CREATE OR REPLACE TABLE `{project}.{dataset}.training_features` AS
SELECT * FROM `{project}.features.user_features`
WHERE dt >= DATE_SUB(CURRENT_DATE(), INTERVAL 60 DAY)
"""
)
# Шаг 2: Обучение модели
train_op = kfp_bq.BigqueryCreateModelJobOp(
project=project,
location="EU",
query=f"""
CREATE OR REPLACE MODEL `{project}.{dataset}.{model_name}`
OPTIONS(model_type='BOOSTED_TREE_CLASSIFIER', input_label_cols=['label'])
AS SELECT * EXCEPT(user_id) FROM `{project}.{dataset}.training_features`
"""
).after(extract_op)
# Шаг 3: Оценка и регистрация
evaluate_op = kfp_bq.BigqueryEvaluateModelJobOp(
project=project,
location="EU",
model=train_op.outputs["model"]
).after(train_op)
# Запуск пайплайна
aiplatform.init(project="your-project", location="europe-west4")

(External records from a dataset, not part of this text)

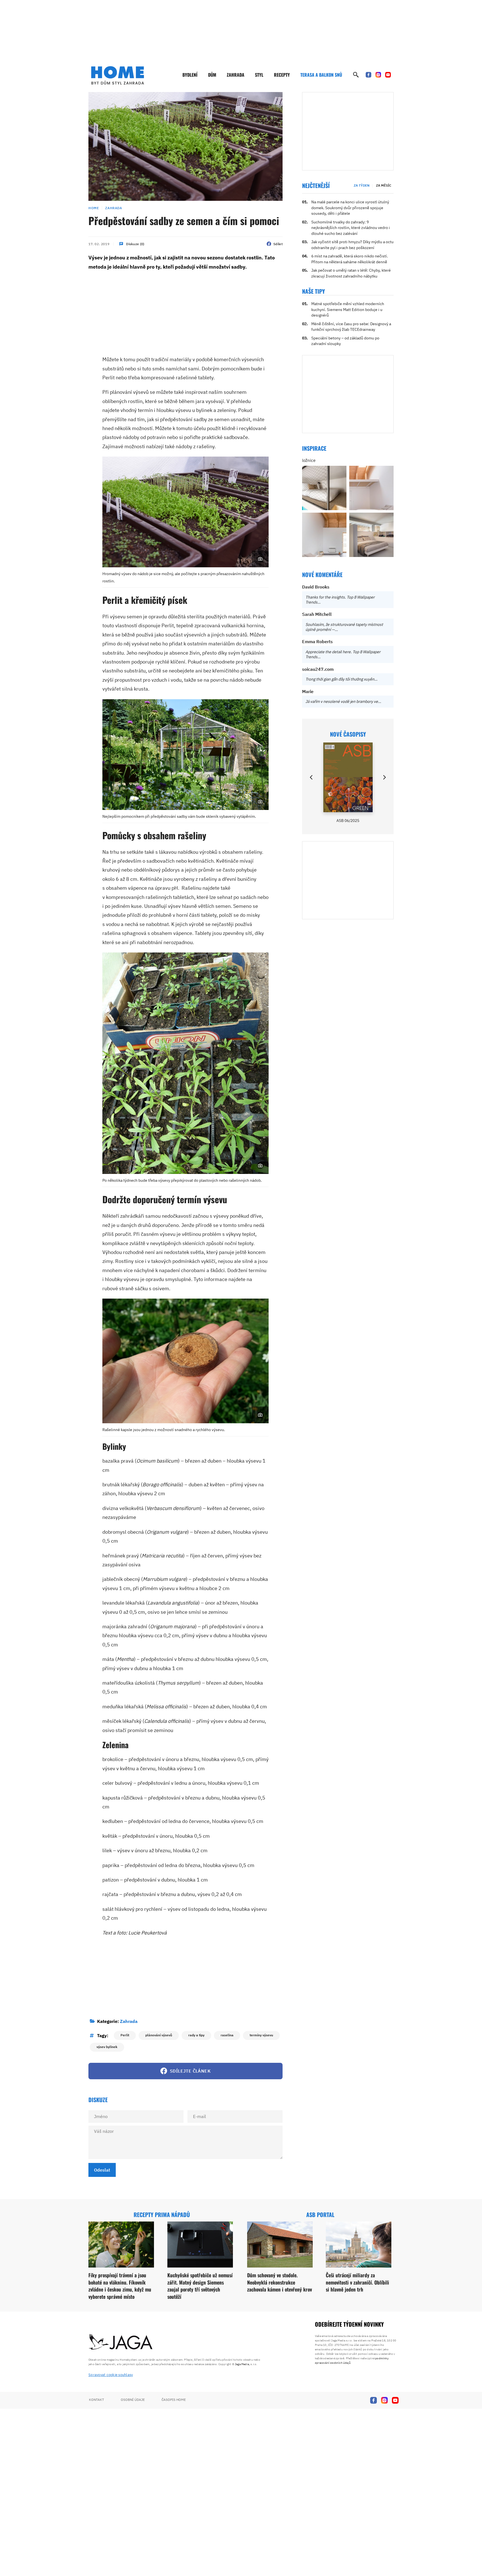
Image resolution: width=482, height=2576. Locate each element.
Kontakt (96, 2399)
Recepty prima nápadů (162, 2214)
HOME (93, 208)
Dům (212, 74)
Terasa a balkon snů (321, 74)
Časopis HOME (174, 2399)
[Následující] (384, 777)
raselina (227, 2035)
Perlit (124, 2035)
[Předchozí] (311, 777)
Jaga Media (242, 2364)
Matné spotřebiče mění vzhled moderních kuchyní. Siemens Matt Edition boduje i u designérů (347, 309)
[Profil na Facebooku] (368, 75)
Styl (259, 74)
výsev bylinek (107, 2047)
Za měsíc (383, 185)
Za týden (362, 185)
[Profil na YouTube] (388, 75)
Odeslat (102, 2170)
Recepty (282, 74)
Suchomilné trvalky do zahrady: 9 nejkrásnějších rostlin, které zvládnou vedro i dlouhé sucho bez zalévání (350, 228)
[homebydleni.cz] (117, 75)
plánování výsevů (158, 2035)
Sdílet (278, 244)
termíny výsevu (261, 2035)
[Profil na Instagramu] (378, 75)
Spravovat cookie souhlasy (110, 2374)
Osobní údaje (133, 2399)
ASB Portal (320, 2214)
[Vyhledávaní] (356, 75)
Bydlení (189, 74)
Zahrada (235, 74)
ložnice (308, 460)
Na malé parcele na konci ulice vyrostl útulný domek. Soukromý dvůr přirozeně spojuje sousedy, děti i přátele (350, 207)
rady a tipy (196, 2035)
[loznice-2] (324, 488)
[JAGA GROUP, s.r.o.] (120, 2342)
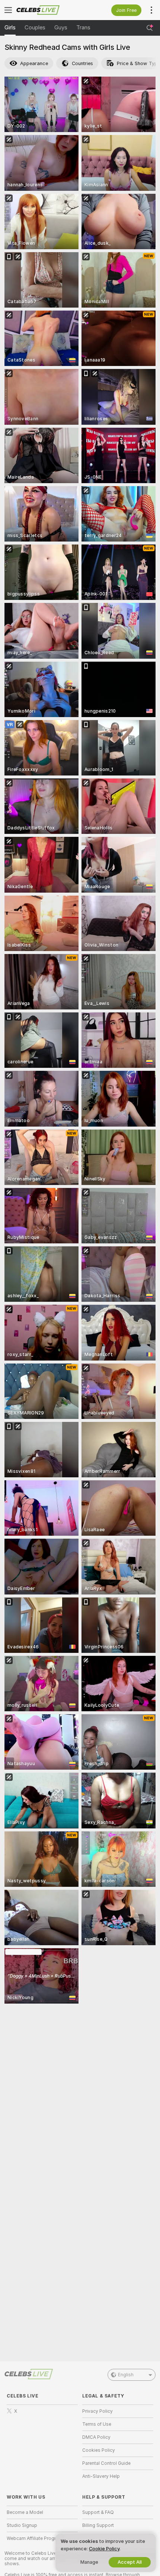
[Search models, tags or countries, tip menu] (149, 28)
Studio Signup (22, 2525)
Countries (82, 63)
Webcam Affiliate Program (35, 2538)
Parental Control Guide (106, 2463)
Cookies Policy (98, 2450)
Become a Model (25, 2512)
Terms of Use (96, 2424)
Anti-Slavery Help (101, 2476)
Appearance (34, 63)
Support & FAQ (98, 2512)
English (126, 2374)
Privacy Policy (97, 2411)
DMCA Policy (96, 2437)
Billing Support (98, 2525)
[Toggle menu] (8, 10)
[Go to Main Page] (48, 10)
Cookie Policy (104, 2548)
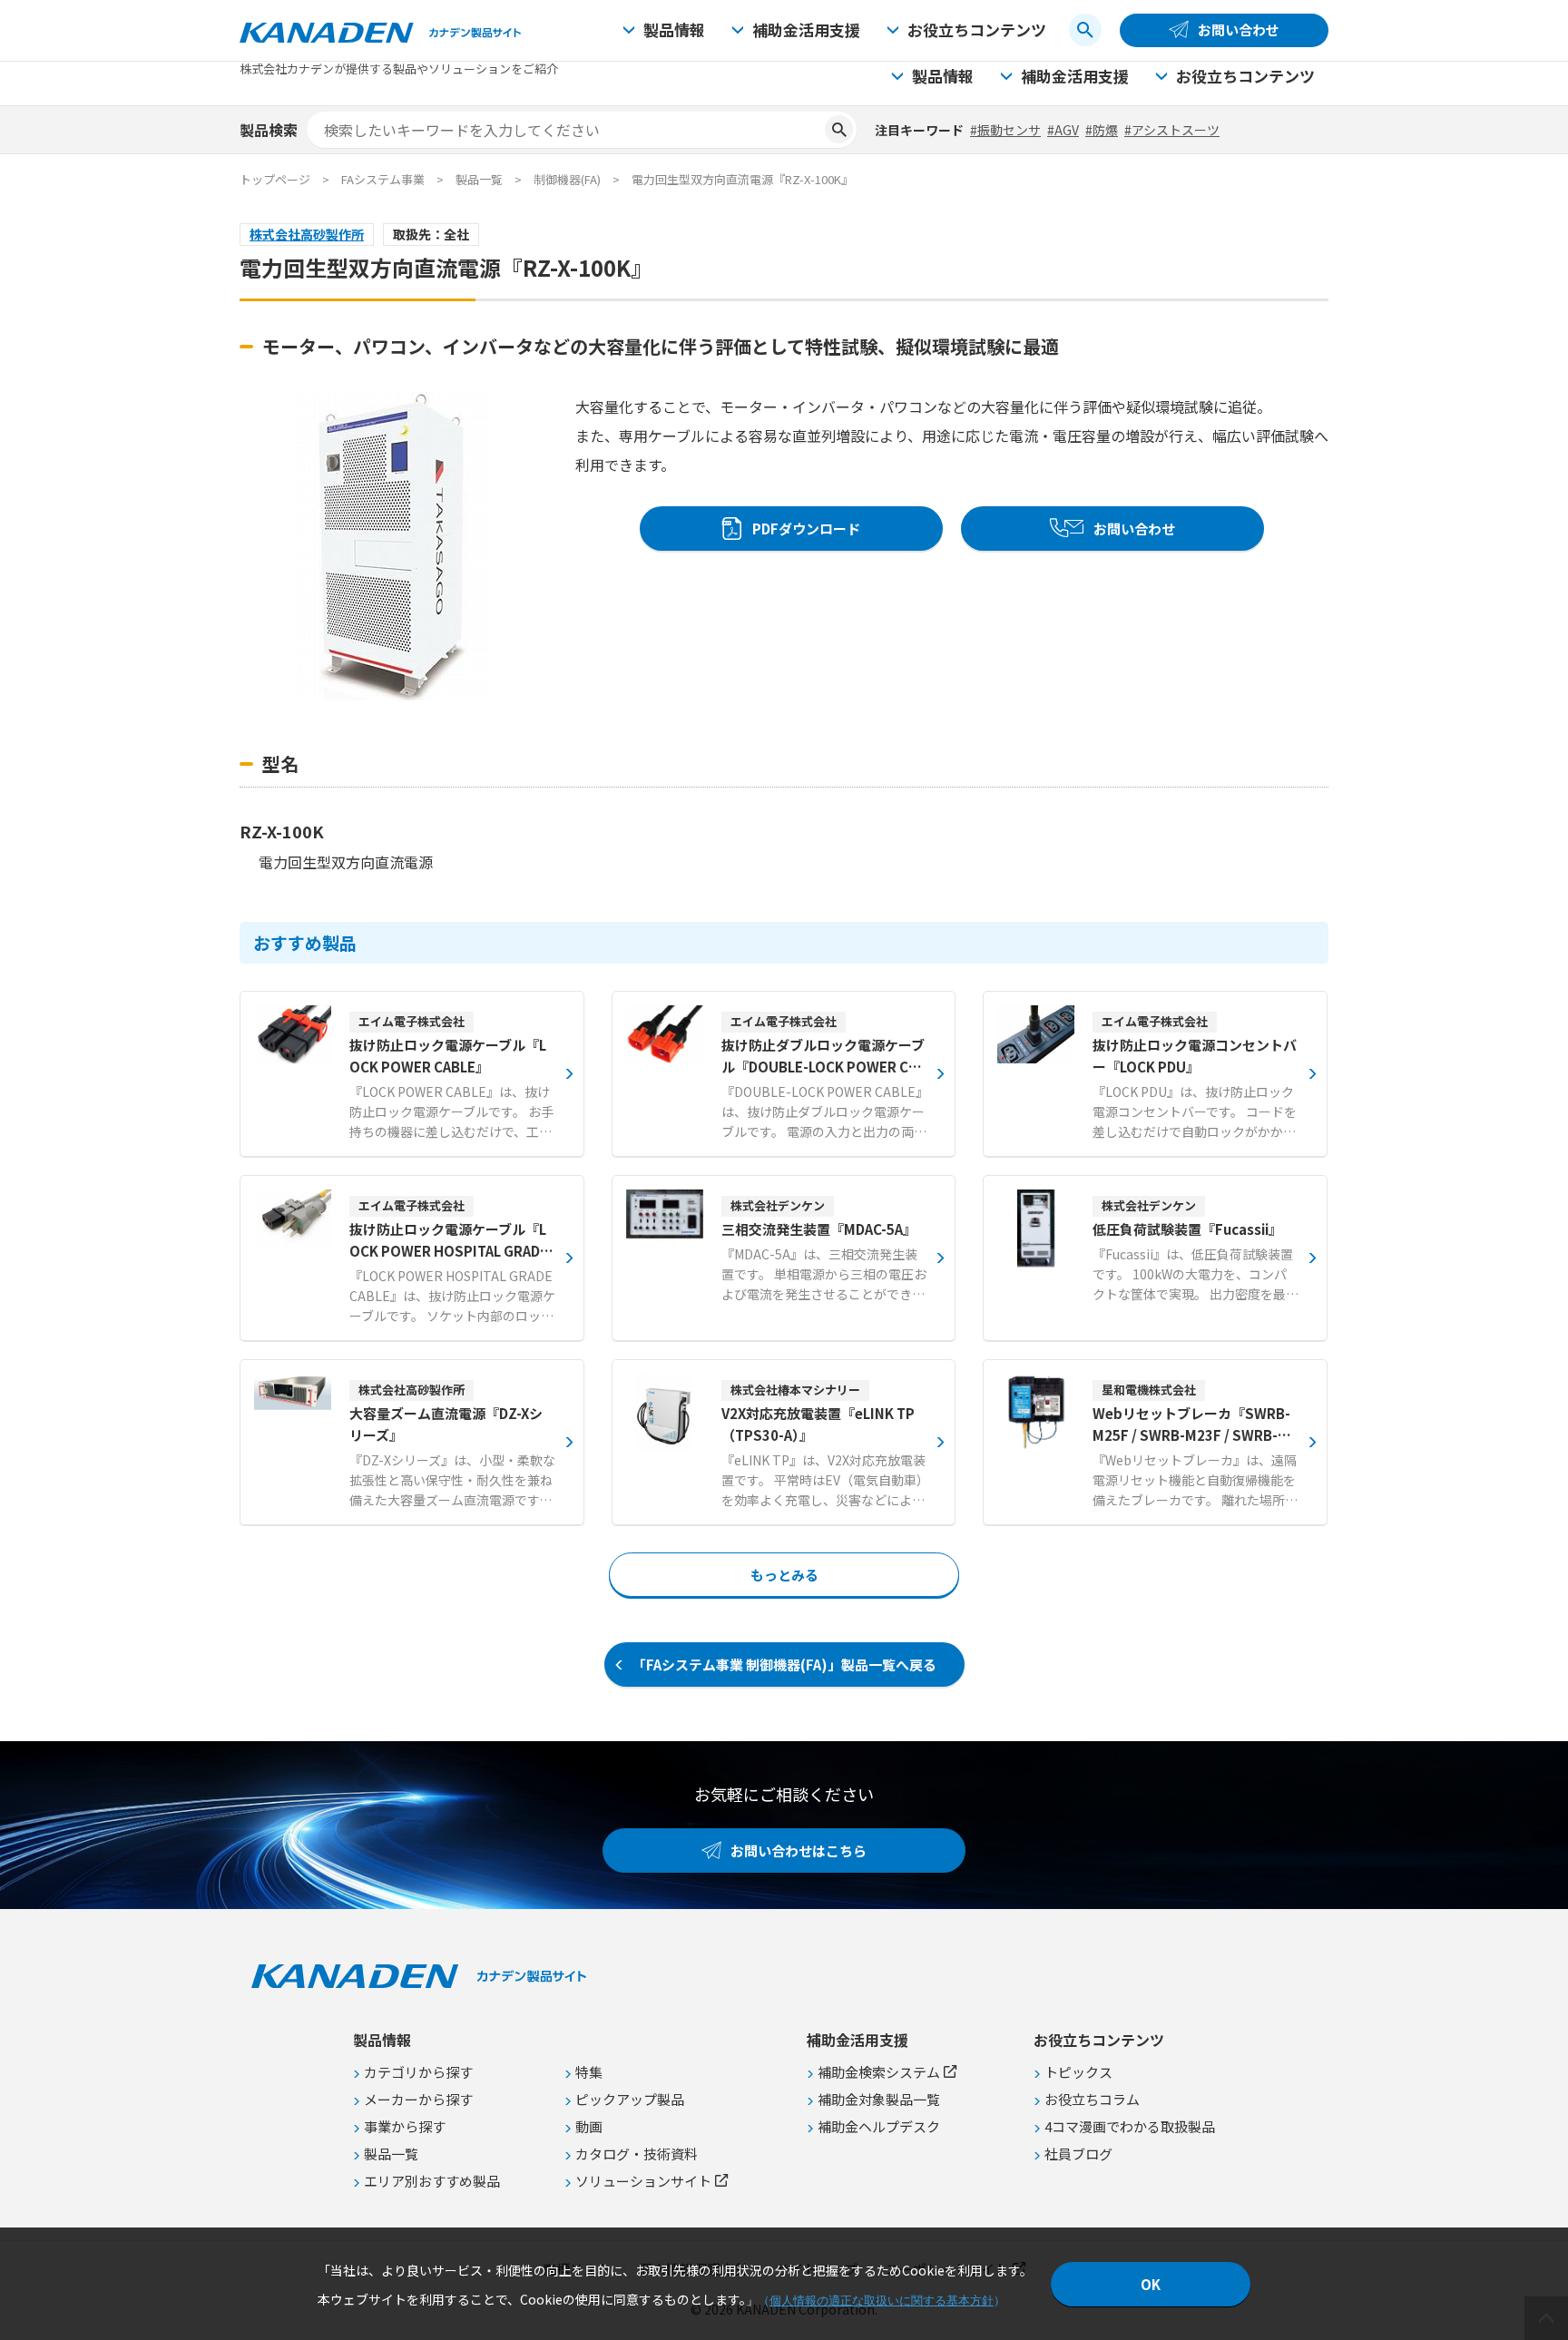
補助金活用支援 (806, 29)
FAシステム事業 (383, 179)
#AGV (1063, 130)
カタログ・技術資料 (636, 2153)
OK (1151, 2284)
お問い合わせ (1238, 29)
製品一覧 (479, 179)
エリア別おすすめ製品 (432, 2180)
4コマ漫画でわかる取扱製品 (1129, 2126)
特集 (589, 2071)
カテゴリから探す (418, 2071)
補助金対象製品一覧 (879, 2099)
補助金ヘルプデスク (879, 2126)
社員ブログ (1078, 2153)
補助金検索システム (879, 2071)
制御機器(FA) (567, 179)
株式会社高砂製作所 (307, 234)
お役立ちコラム (1092, 2099)
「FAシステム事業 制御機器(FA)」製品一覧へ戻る (784, 1664)
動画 (589, 2126)
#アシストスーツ (1172, 130)
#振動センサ (1005, 130)
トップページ (275, 179)
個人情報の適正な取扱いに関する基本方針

job = aiplatform.PipelineJob(
display_name="bq-ml-pipeline",
template_path="pipeline.json",
parameter_values={"project": "your-project", "dataset": "ml", "model_name": "churn_v2"}
)
job.run()
Стоимость vs производительность
| Сценарий | Объём данных | BQ ML | Vertex AI Custom |
|---|---|---|---|
| Logistic Regression | 10M строк | ~$1-2 | ~$5-10 |
| Gradient Boosting | 100M строк | ~$15-30 | ~$20-40 |
| Time Series | 1M точек | ~$2-5 | ~$10-20 |
| AutoML Tables | 10M строк | N/A | ~$20-50 |
BigQuery ML оптимален для SQL-команд с данными уже в GCP. Порог переключения на Vertex AI Custom: необходимость в нестандартных архитектурах (трансформеры, кастомные loss функции) или требования latency < 10ms для онлайн-инференса.